Which of the following identifies the appropriate procedure(s) to be entered?

a. LGP-3-2, Reactor Scram and LGA-NB-01, Alternate Rod Insertion ONLY.
b. LGA-001, RPV Control and LGP-3-2, Reactor Scram ONLY.
c. LGA-001, RPV Control, LGP-3-2, Reactor Scram, and LGA-NB-0 1, Alternate Rod Insertion
d. LGA-010, Failure to Scram (entered from LGA-001 and LGA-NB-01, Alternate Rod Insertion.

Examinees Comment:

The body of the question stated that reactor water level is being maintained at +20 inches.

Prior to the SCRAM level setpoint would have been 36, with level control in Automatic.

Nothing in the question indicates whether level stayed above 20 inches or if level shrank below and has not recovered. If level remained above 20 inches, there would be no entry into LGA-001 so answer Awould be correct. It is also likely that with level being controlled at 20 inches, the post scram profile had been activated and a significant level shrink occurred due to the scram. The post scram profile remains activated if a reactor scram occurs and level drops below 20 inches. The function of the post scram profile is to slowly restore level to 20 inches where reactor water level control switches to single element auto at 20 inches. Based on my experience, I would expect level to shrink when the reactor scrams from this power level. Based on indications that the post scram profile has remained activated and expected plant response, I belive level would be expected to drop below 11 inches where LGA-001, RPV Control would be required to be entered.

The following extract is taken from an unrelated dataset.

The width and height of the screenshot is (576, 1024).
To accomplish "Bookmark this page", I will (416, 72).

This makes answer D also correct.

References:

LGA-001 RPV CONTROL LGP-3-2 REACTOR SCRAM RWLC System lesson plan for description of the post scram profile.

LaSalle Simulator.

LaSalle Management Response:

First of all, it is plausible that answer A is correct based on information in the stem.

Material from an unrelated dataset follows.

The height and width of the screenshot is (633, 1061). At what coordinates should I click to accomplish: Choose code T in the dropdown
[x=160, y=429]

The stem indicates that level is being maintained at 20 inches. The stem doesnt say whether level remained above 20 or not. It is also plausible that answer D is correct.

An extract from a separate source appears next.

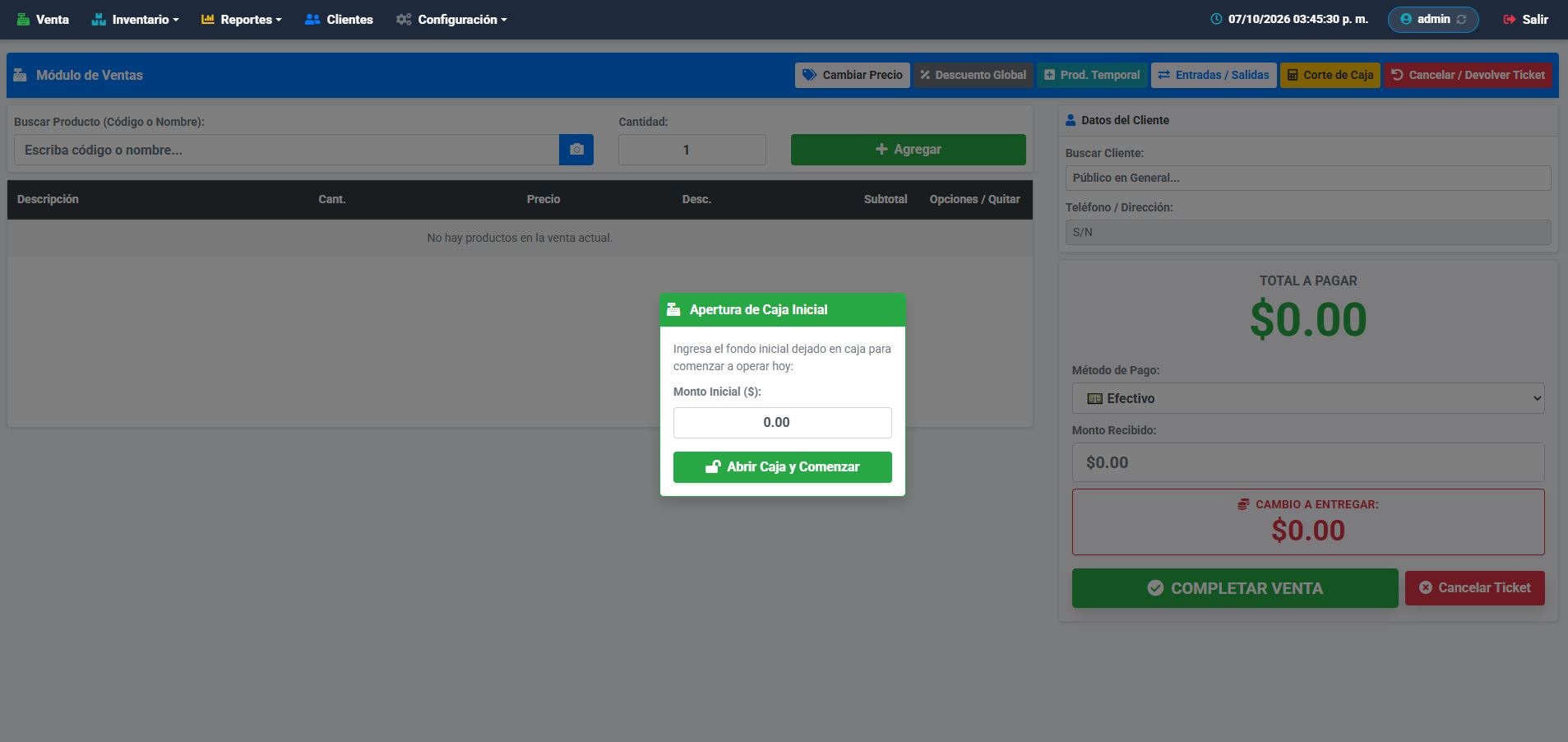Add a temporary product with Prod. Temporal
Image resolution: width=1568 pixels, height=742 pixels.
click(x=1091, y=75)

Reactor water level may have fallen below 20 and now recovered. The fact that reactor water level is being maintained at 20 instead of the normal 36 implies that a level shrink occurred as a result of the scram. Expected plant response from this plant condition would be for a significant level shrink to occur. This scenario was recreated on the simulator. The reactor was scrammed from the point where the unit met the conditions for entering mode one to observe level response. When the reactor was scrammed, reactor water level shrank to about 0 inches reactor water level. LGA-001 is required to be entered at 11 inches so with 5 rods out, entry into LGA-010 would be required so answer D should also be considered correct. There is not enough information in the stem to differentiate between Answer A and D.

Recommended Disposition:

It is recommended that both A and Danswers be accepted as correct.